As the hero of our story Mohammed Idrees speaks to me, I remember Kannada playwright’s village character Kolike Ranga who sings of the symbols of modernity in wonderment. “Dodda Gadiyaara” the central image of the song, also becomes a metaphor of time and not merely a physical clock tower that has entered into the lives of people. Several decades later, these glorious clock towers continue to remain a metaphor of time [lost] in city landscapes that are changing rapidly.

Bangalore has had several clock towers – the earliest among them are perhaps the ones in Russel Market and Central College. “In those days people couldn’t even think of owning a wrist watch,” explains expert A. Jayaram, speaking of how the common dowry demand was a bicycle and a wrist watch. Public clock towers were built so that the common man could keep track of time. In fact, Dewan Mirza Ismail even installed mirrors in public buildings, as most homes didn’t have one. The clock tower around which the Russel Market is built is hardly visible until you go up close, dwarfed as it is by the surrounding buildings. Sadly, all the three clocks have long gone missing and nobody knows when it was last seen. “The needles of the clock they say were made from gold. I have heard my elders saying that it was stunning. Nobody has bothered to replace it. All the doors leading to the clock tower have been sealed, because parts of the staircase are broken.” However, that’s hardly a deterrent for Mohammed – he climbs the wall holding on to the pipes, and reaches the roof top from where the clock tower is arm’s distance: our photographer follows suit.

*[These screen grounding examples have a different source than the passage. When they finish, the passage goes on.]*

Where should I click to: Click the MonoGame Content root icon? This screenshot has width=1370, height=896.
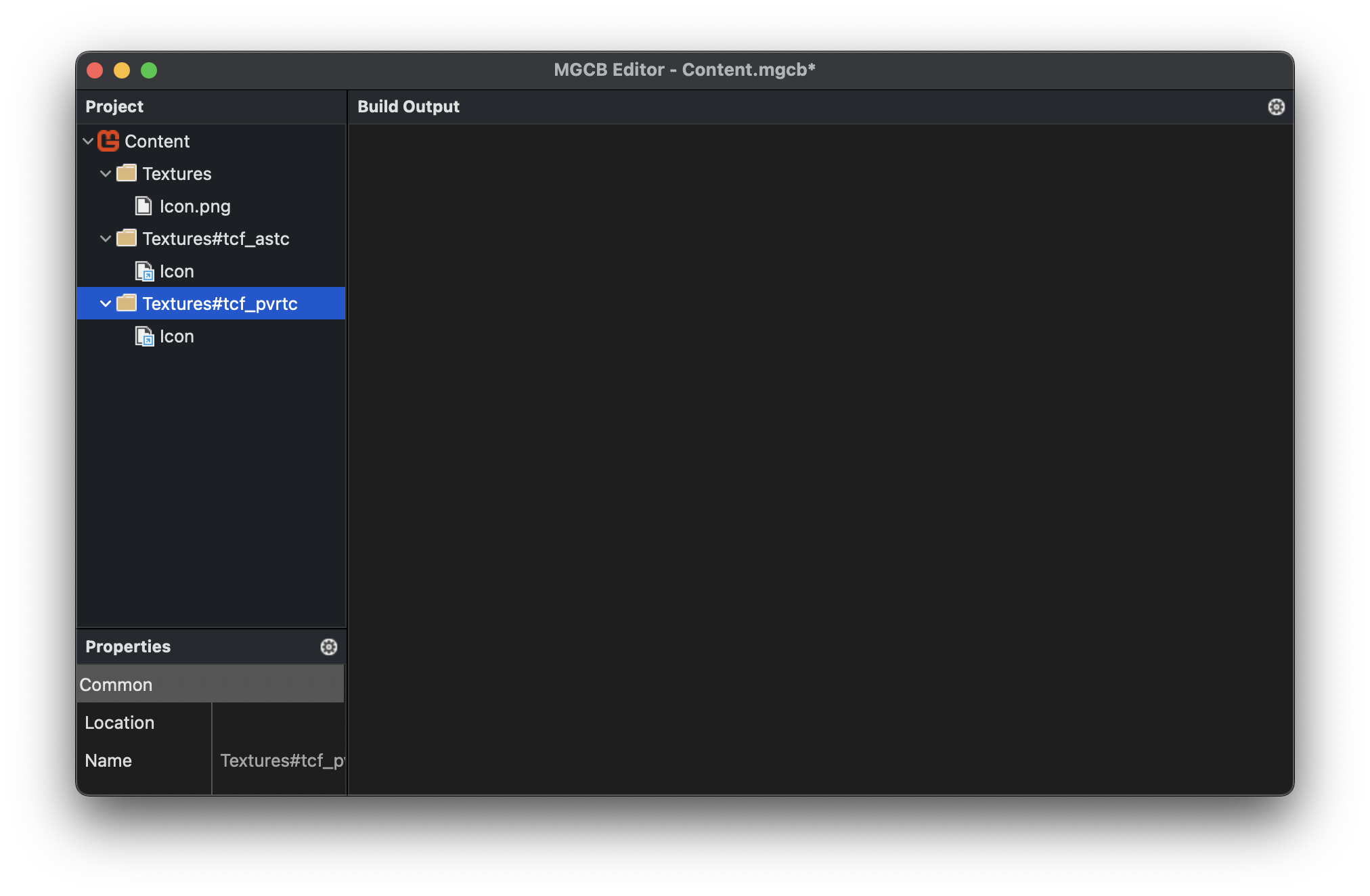[108, 141]
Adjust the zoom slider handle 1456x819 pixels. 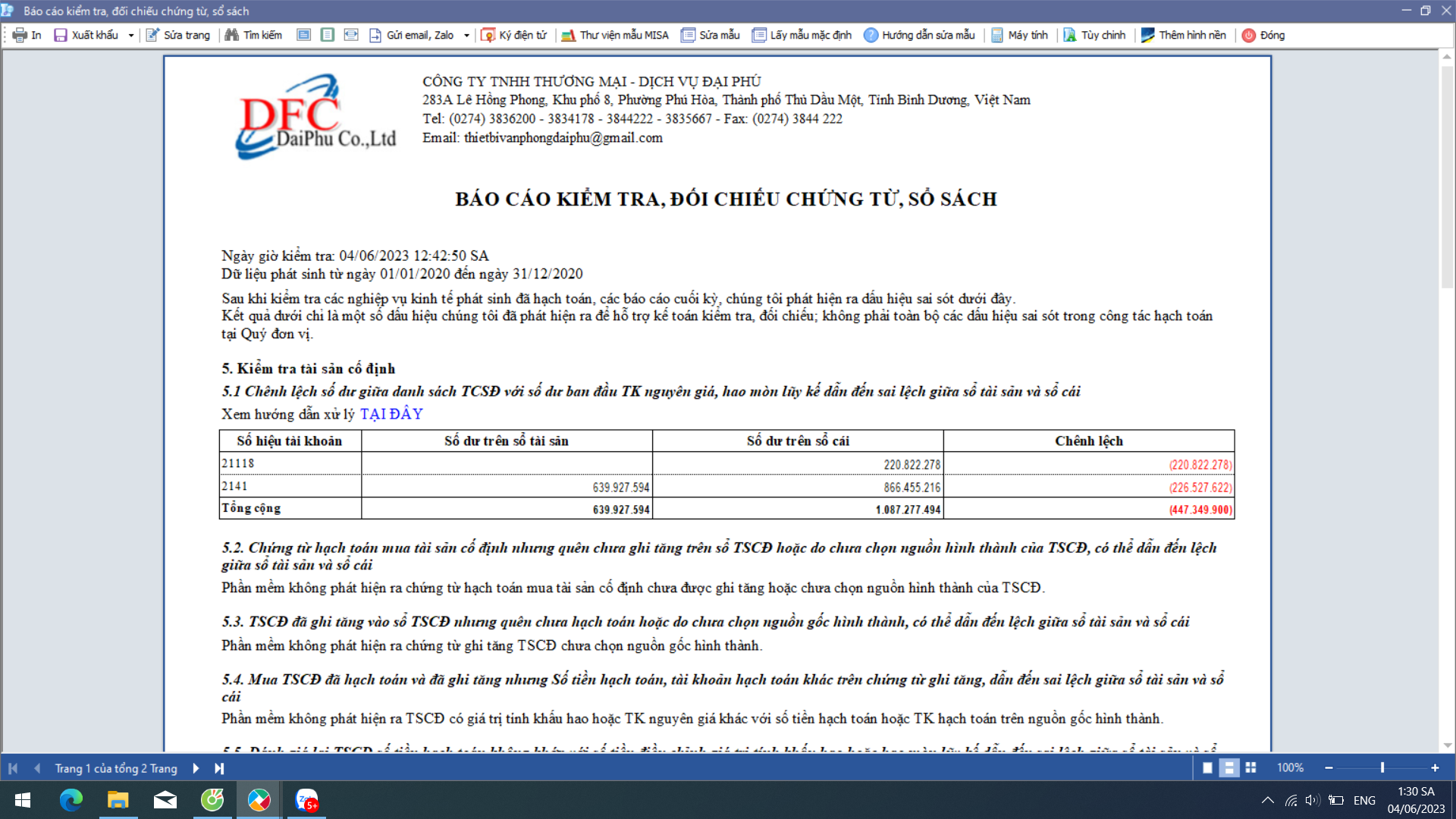coord(1382,768)
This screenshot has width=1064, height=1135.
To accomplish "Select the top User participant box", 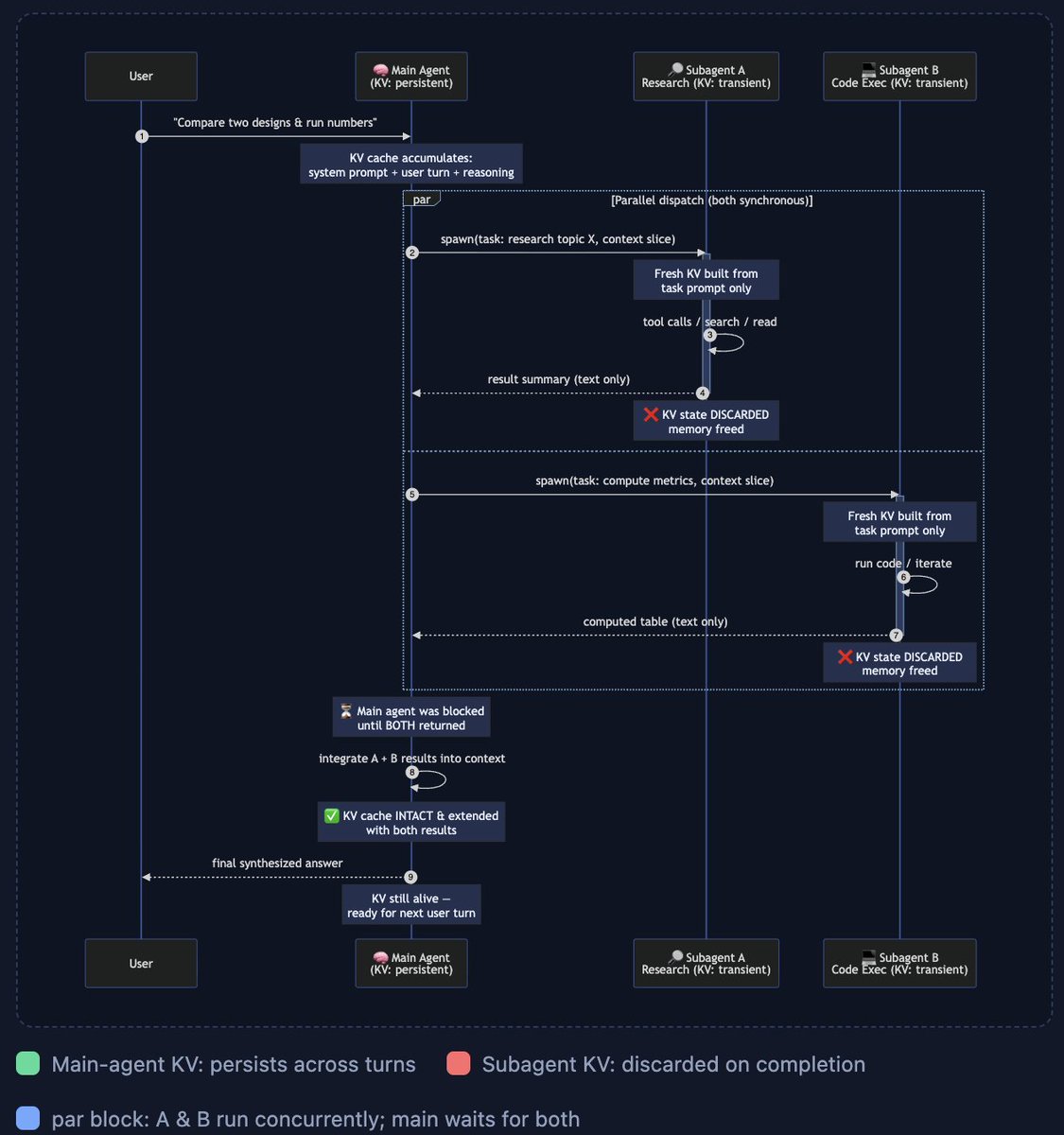I will pyautogui.click(x=141, y=77).
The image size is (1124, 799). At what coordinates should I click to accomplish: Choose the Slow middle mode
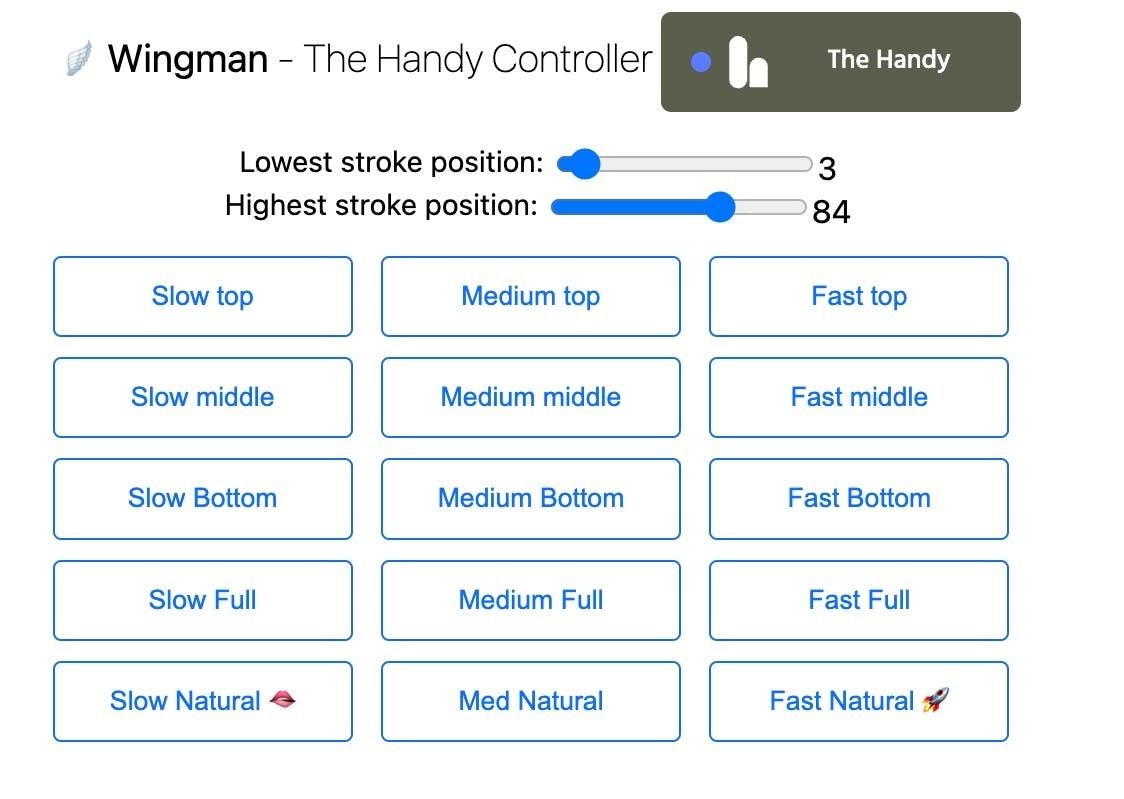203,397
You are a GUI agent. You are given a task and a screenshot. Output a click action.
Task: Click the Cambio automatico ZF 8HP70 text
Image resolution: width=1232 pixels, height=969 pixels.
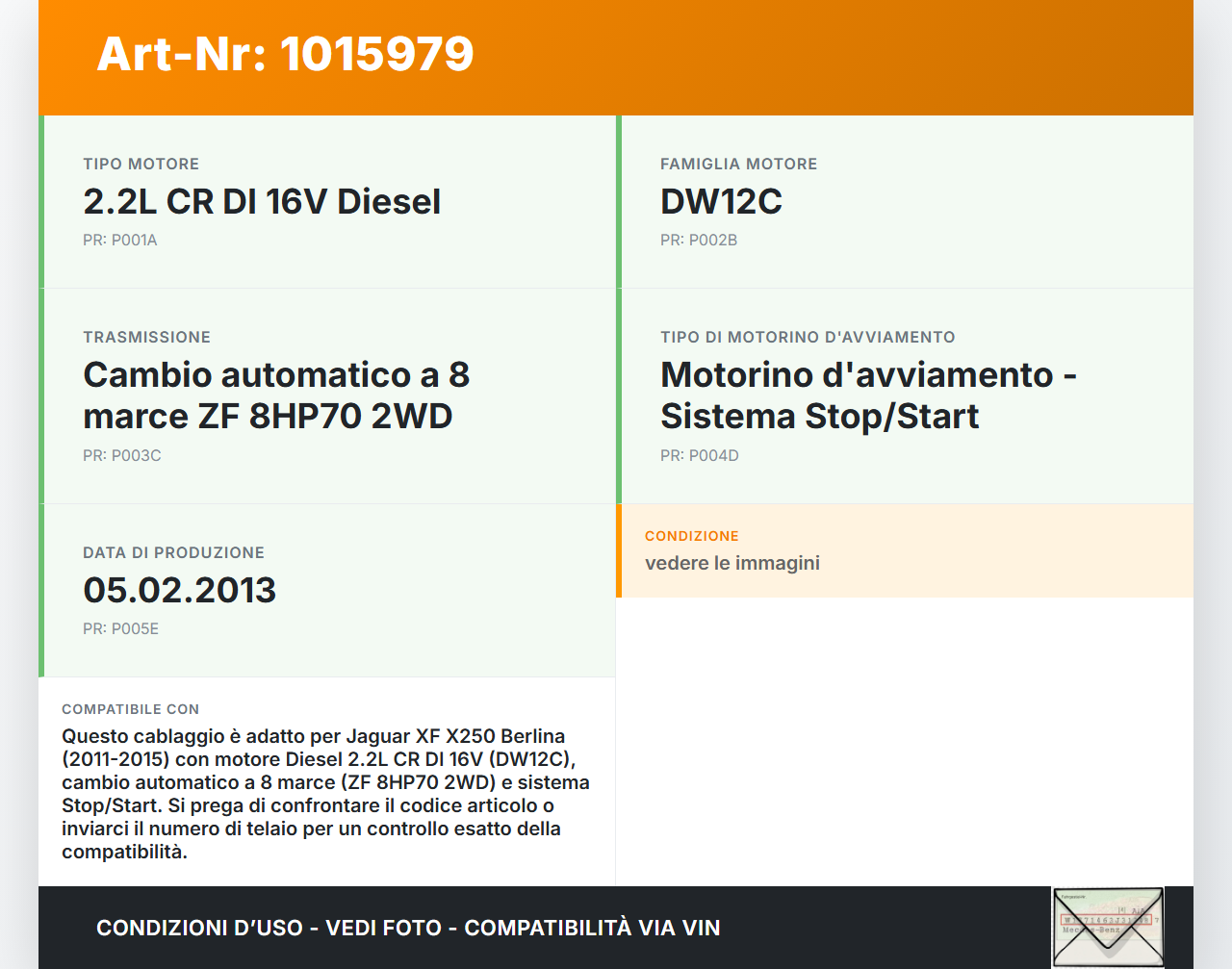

As S.K. Aruni Deputy Director of ICHR writes in an essay on Russell Market that Shivajinagar was known as Kalpalli, and within it existed a small market that catered to the daily household needs of the British soldiers in the Cantonment camp during the 1920s. The new market around the clock tower was built as per the queen’s order in 1850s.

It was built by Dorman Long, a very big company in England known for building bridges. In fact, if you go around the market carefully, the few surviving old pillars have ‘Dorman Long, Made in England’ etched on them. The market, they say, is erected on metal pillars considering there is a water body underneath. “This is such an architectural wonder that even in the peak of summer it is cool here,” explains Mohammed Idrees.

After plague broke out in 1898, a hygienic and scientific market was built by Cantonment Municipality and it was during this period that the market came to be renamed after Commissioner Russell.

The clock tower is our connection to another way of life that existed. It treasures memory, architectural styles and concerns of a different kind.

“I have seen an owl family live in the clock tower since I was a child. They have made this tower their home,” exclaims Mohammed Idrees.